Взяв дочь за руку, Эдит уже быстро шла к дверям, но тут остановилась и повернулась к миссис Марки с перекошенным от негодования лицом.
— Не смейте оскорблять ребенка!
Миссис Марки ничего не ответила и продолжала ходить по комнате, бормоча что-то утешительное себе самой и Билли.
Эдит расплакалась.
— Я уйду, — всхлипывала она. — Первый раз встречаю такую грубую, вульгарную особу. Даже хорошо, что вашему ребенку досталось… Так ему и надо, т-тол-стому дурачку…
Джо Марки как раз сбегал по лестнице и услышал последнюю фразу.
— Миссис Эндрос, — сказал он резко, — разве вы не видите, что ребенок сильно ушибся! Держите себя в руках!
— Мне… мне держать себя в руках? — воскликнула Эдит срывающимся голосом. — Вы это своей жене скажите. В жизни не встречала такой вульгарной особы!
— Джо, ты слышал? Она меня обзывает! — Миссис Марки трясло от ярости. — Выгони ее отсюда. Не захочет уйти сама, возьми за шиворот и выстави.
— Не смейте ко мне прикасаться! — закричала Эдит. — Сейчас найду пальто и уйду.
Ничего не видя от слез, она шагнула в сторону передней. Именно тогда дверь отворилась, и появился встревоженный Джон Эндрос.
— Джон! — крикнула Эдит, кидаясь к нему.
— Что тут случилось? Послушайте, что происходит?
— Они… они меня выгоняют, — жаловалась она, судорожно прижимаясь к мужу. — Он хотел схватить меня за шиворот и выставить на улицу. Где мое пальто?

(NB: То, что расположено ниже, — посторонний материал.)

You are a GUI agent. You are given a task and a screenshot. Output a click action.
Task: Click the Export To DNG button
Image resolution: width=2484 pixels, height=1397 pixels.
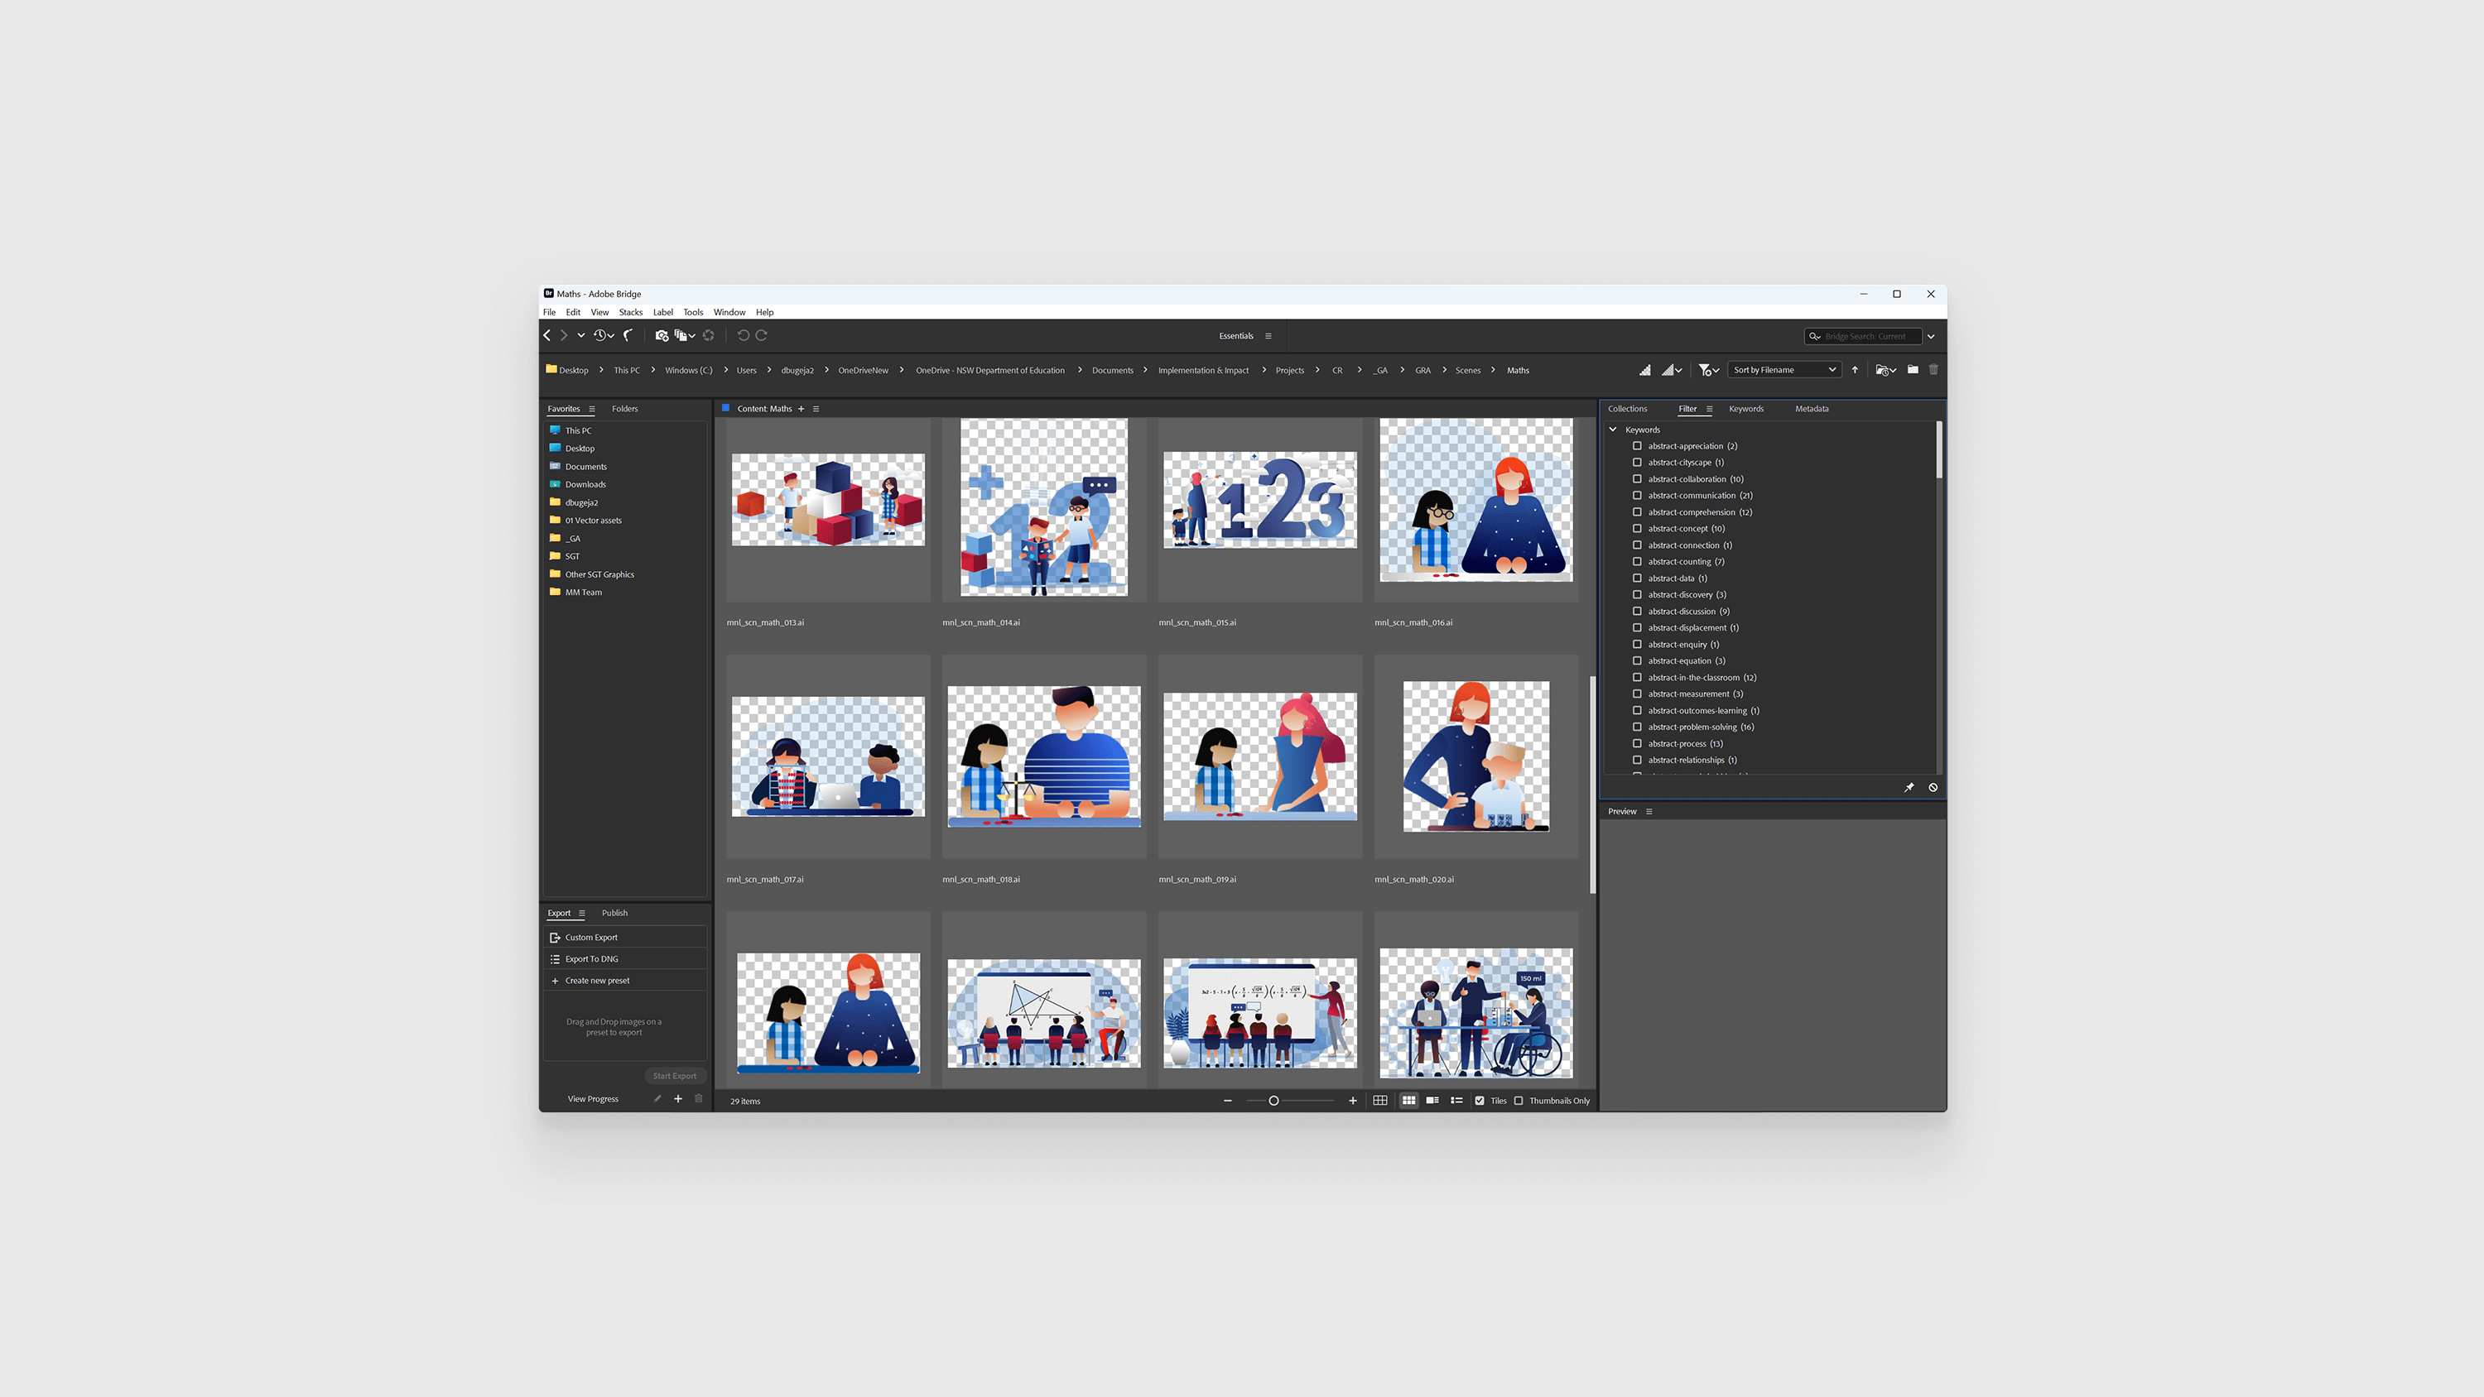[591, 958]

— Неправда, — поспешно возразил Марки. — Никто не собирался вас выгонять. — Он повернулся к Джону. — Никто не думал ее выгонять, — повторил он. — Она…
— То есть как это «выгонять»? — оборвал его Джон. — Что все это значит?
— Пойдем, Джон! — рыдала Эдит. — Пойдем домой! Это же грубые, вульгарные люди!
— Послушайте, вы! — лицо Марки потемнело. — Повторяете все время одно и то же. Прямо как ненормальная.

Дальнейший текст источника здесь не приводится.